[Records from a data collection]
----------
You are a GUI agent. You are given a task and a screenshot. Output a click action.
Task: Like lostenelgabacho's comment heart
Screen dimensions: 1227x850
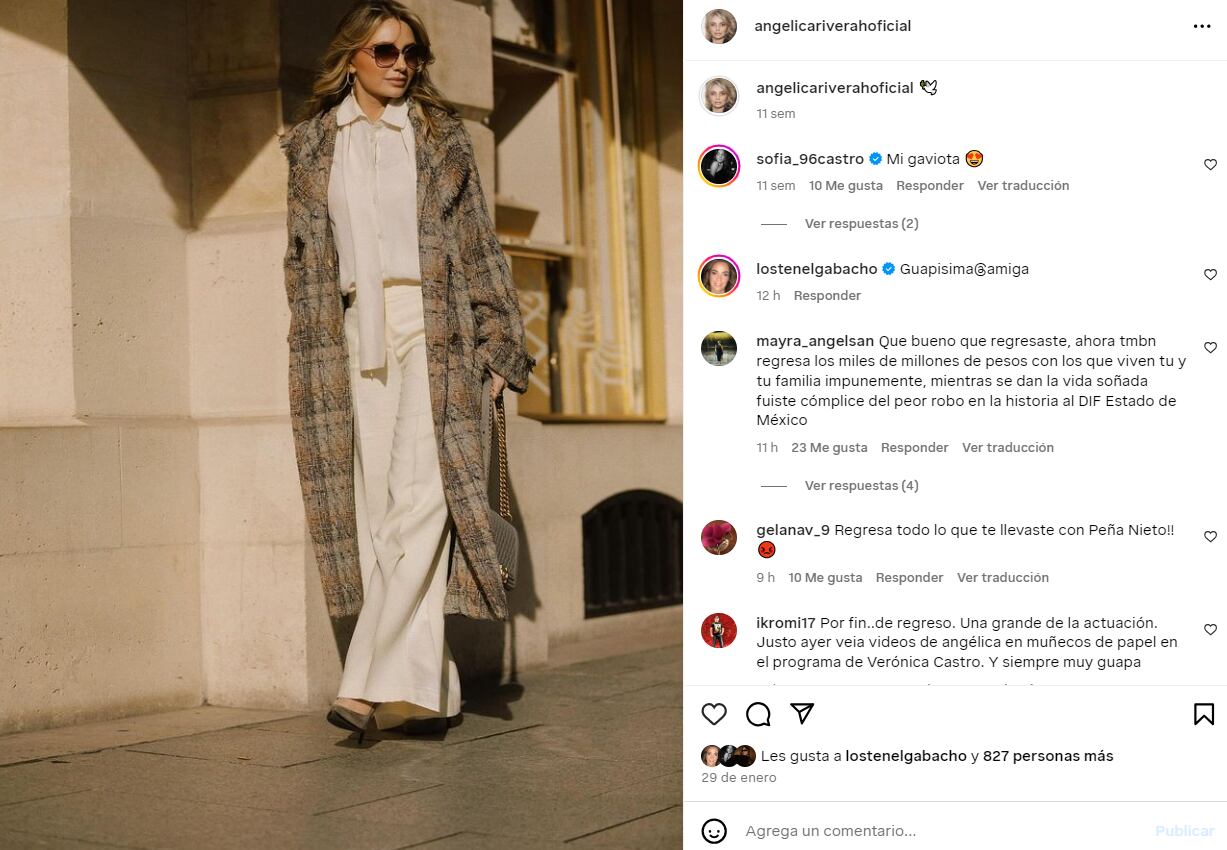[x=1210, y=275]
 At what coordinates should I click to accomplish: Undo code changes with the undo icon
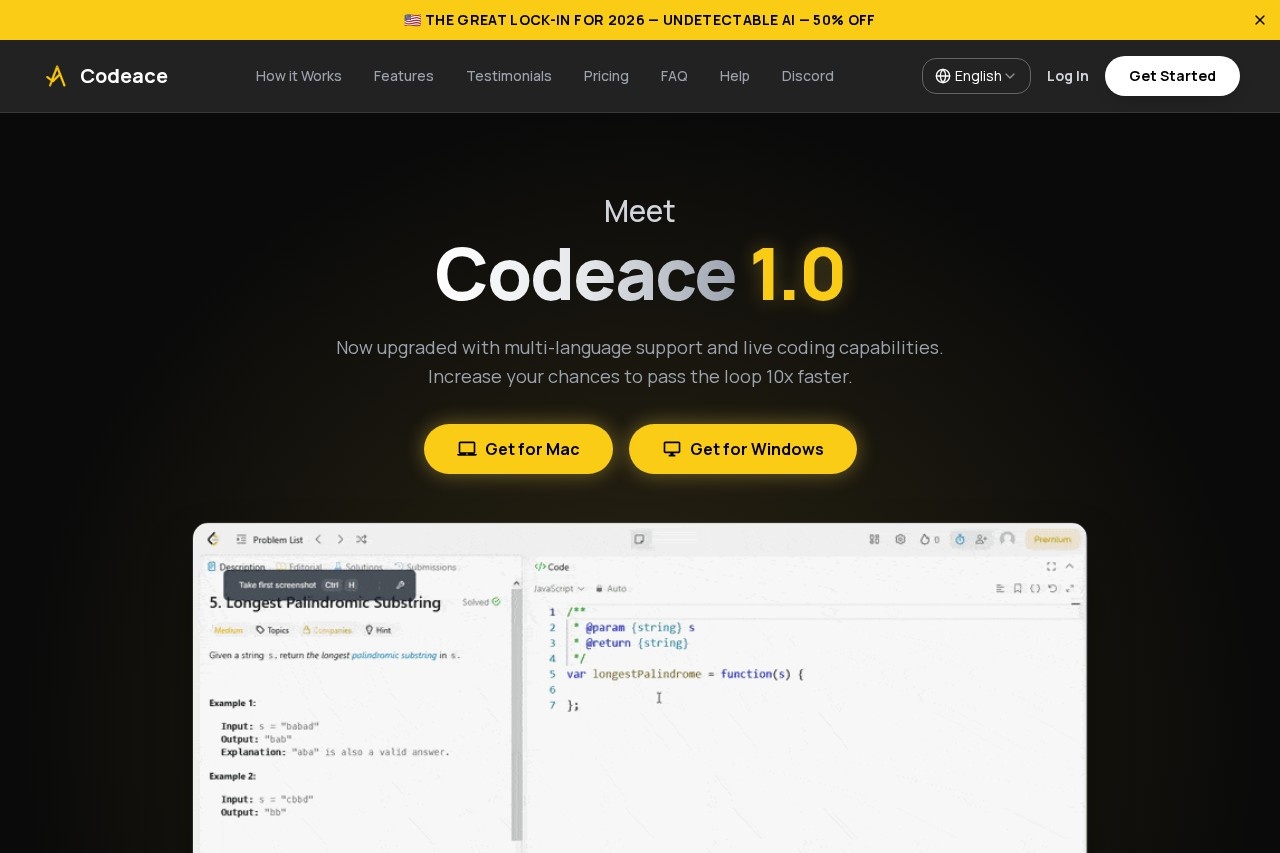click(x=1052, y=588)
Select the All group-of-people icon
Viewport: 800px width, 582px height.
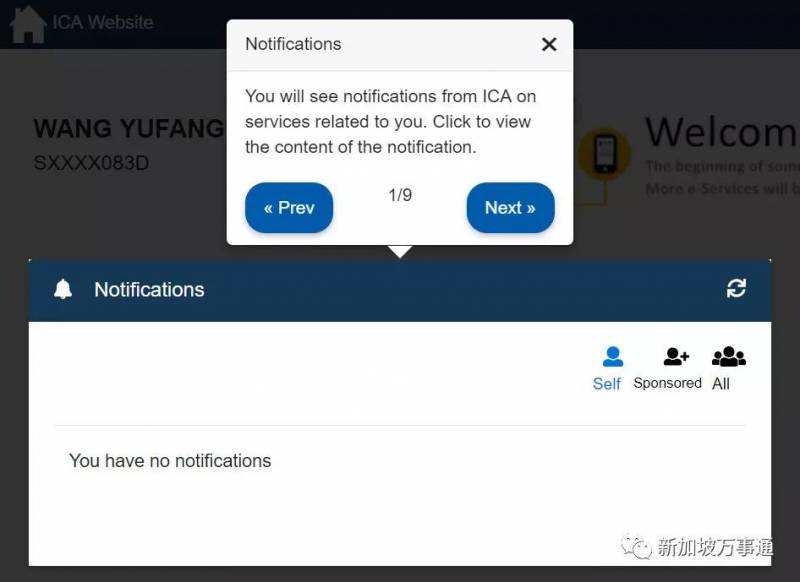[x=729, y=357]
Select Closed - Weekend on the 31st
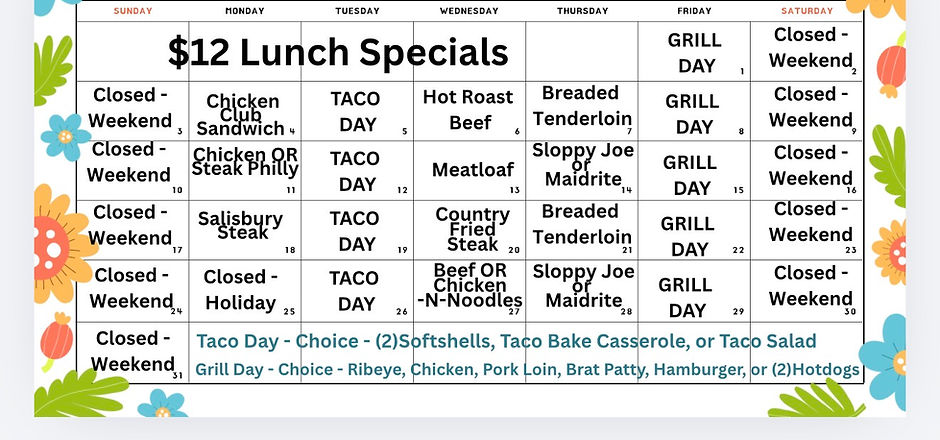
----------
# Task directions
This exercise calls for the records to be given again exactly, without the images.

# Exercise result
You are a GUI agent. You are given a task and a screenshot. Output a click action.
Task: Like lostenelgabacho's comment heart
Screen dimensions: 1227x850
[x=1210, y=275]
 At what coordinates should I click to accomplish: Undo code changes with the undo icon
click(x=1052, y=588)
Select the All group-of-people icon
Viewport: 800px width, 582px height.
[x=729, y=357]
Select Closed - Weekend on the 31st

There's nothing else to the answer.